Knowing the demographic issues we face, everything has to be put on the line to make the newborns as educated and wise as possible (I know we have no idea how to achieve that). But arming them with a tool that eliminates the painful & wasteful search from their lives… I don’t know.
It is like giving a man on a remote island a good receiver and literally no tools to fix it.
A small bunch of people will know the world in and out.
And those relying on others for the simplest things.
We are seriously fucked.
I have tried to think of how ML is improving my life, but I couldn’t find many real things. Noize cancelling (that’s not even ML)? Cancer detections? Outlier detection in nuclear plant’s sensor data? The more I think about it, the harder it really gets to think of any real cases that actually help humanity but not the form of society we collectively decided to go for - capitalism.

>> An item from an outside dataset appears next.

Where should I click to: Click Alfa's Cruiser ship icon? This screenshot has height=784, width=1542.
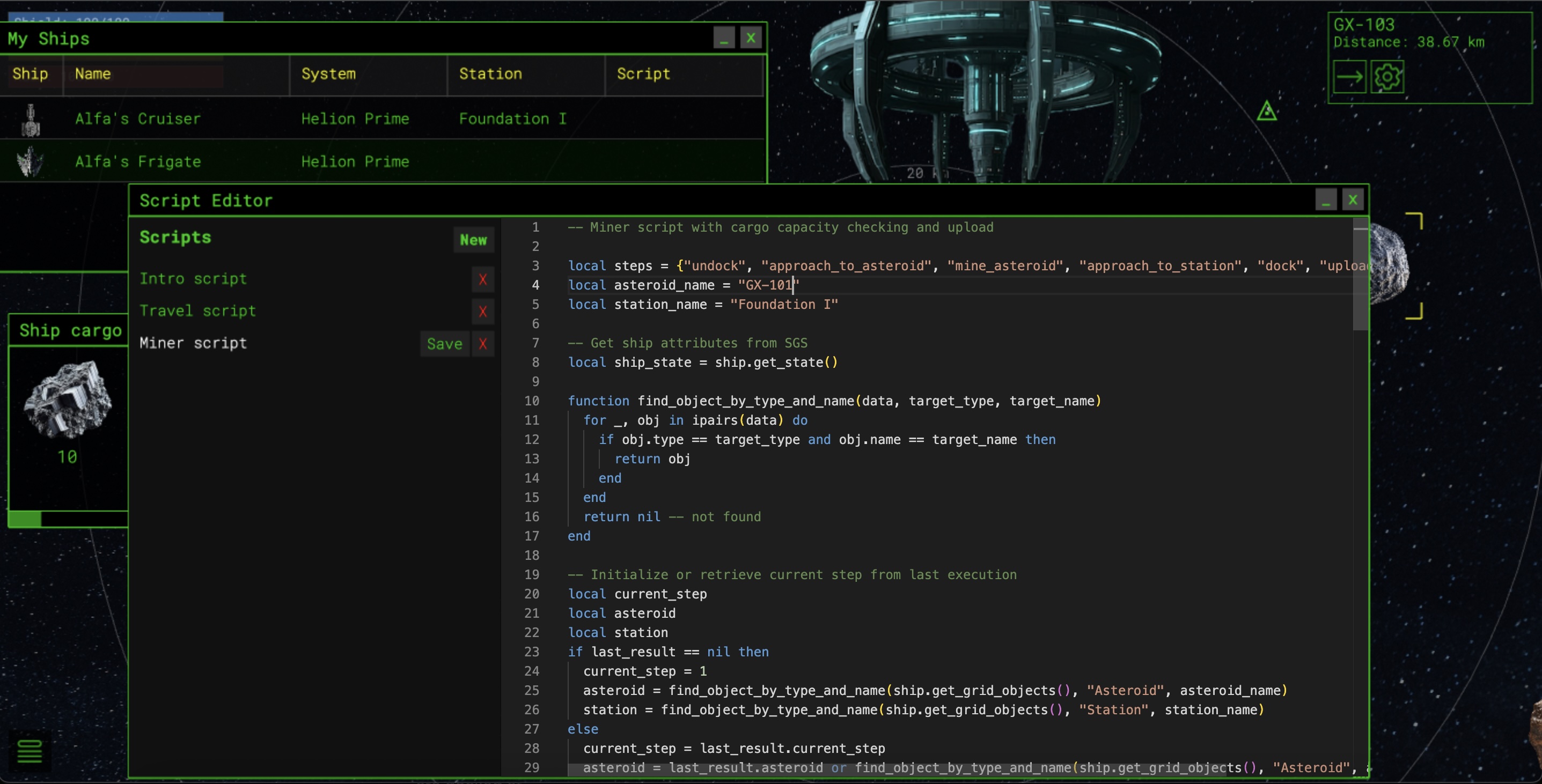click(30, 119)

Ad optimization, viewers recommendations, e-commerce recommendations, auto-tagging of clothing depicted on pictures, churn predictions and insolvency predictions, and insurance probabilities. None of these actually make sense to us, humans. Not in the long run. If we stay long enough, that is. It is no longer guaranteed.
Here are the links to keep you fed:
This is where AI can do some of the most good and some of the least harm.
As I predicted months ago 🔮OpenAI is getting sued for privacy violations!
The web is dying. Not because of some nonsensical war between different versions of web.
What if this is the current meaning of "Brands in the Schmetaverse"?
Coding with ChatGPT, GitHub Copilot, and other AI tools is both irresistible and dangerous
AI is overruling healthcare workers, leading to bad decisions and stress for workers.
Noam Chomsky on ChatGPT: It’s “Basically High-Tech Plagiarism” and “a Way of Avoiding Learning”
ChatGPT is a data privacy nightmare. If you’ve ever posted online, you ought to be concerned
ChatGPT are information black holes designed for prevention of your escape.
I know my writing style and grammar suck.
But I am not writing a book, I am trying to light up an idea in your head.
I am trying to make you keep your kids away from the lying machines as me and you can’t be saved no more.
I have tried to generate a thumbnail to embody the topic of my essay:
I have tried to do the same on Hugging Face with Stable Diffusion:
For some reason, the content is marked as unsafe. Whatever that means.